If you could play an order from the strategic map on the same turn you placed it, there would be little reason to play 3-cost initiative cards from your hand, since you'd only be paying a maximum of 2.
Equally, forcing you to program your moves in advance gives your opponent the ability to bury your orders beneath theirs - stack management is a major part of the game.
Thanks both of you for the answer. I get why this rule is there and since I didn't played the game yet it's really confusing.
Maybe after a couple of plays it'll all get together and i'll get the meaning for it. Theorically I can see why it's there (prevent playing high initiative actions for less) but i'll clearly understand the purpose after actually playing the game!
Since ur new to the game, I'd also like to add a quick word of advice:
Prior to playing ur 1st game, take the time to read the rulebook at least twice. The reason I say this is because -although well written (mind you, some may disagree); HH is a bit rules heavy, and you may find yourself flipping back to the rulebook more often than necessary, thus creating down-time and possibly a poor opinion of the game.
But trust me, once you got at least 3-4 plays under ur belt; the beauty of HH will shine brightly !
The traitor is allowed to play straight on the stratmap on his first turn, the cards he placed during setup. Drop pods and port landing.

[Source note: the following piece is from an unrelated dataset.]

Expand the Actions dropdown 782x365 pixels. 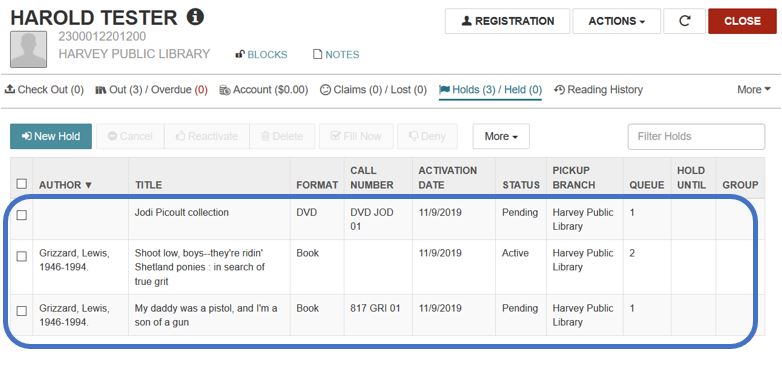pyautogui.click(x=616, y=21)
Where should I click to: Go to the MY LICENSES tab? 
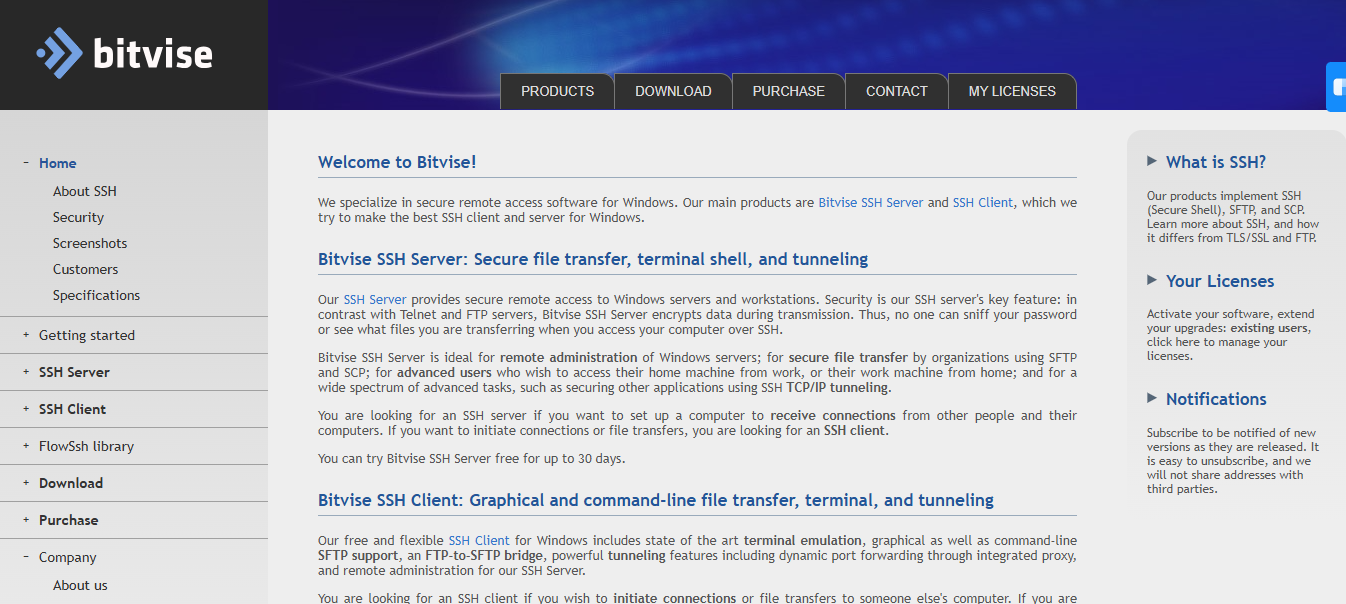(1011, 91)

If you allowed direct play of cards on the stratmap, emperor could assemble on the palace, board the vengeful spirit and kill horus right at the beginning of the game. Waiting for iniative change means you need carefull planning, and an unsuspecting traitor player. You will need at least 3 initiative to A/BA/Assault on the vengefull, wich is rare, unless you can force traitor iniative counter forward during combat to gain enough initiative, or by event.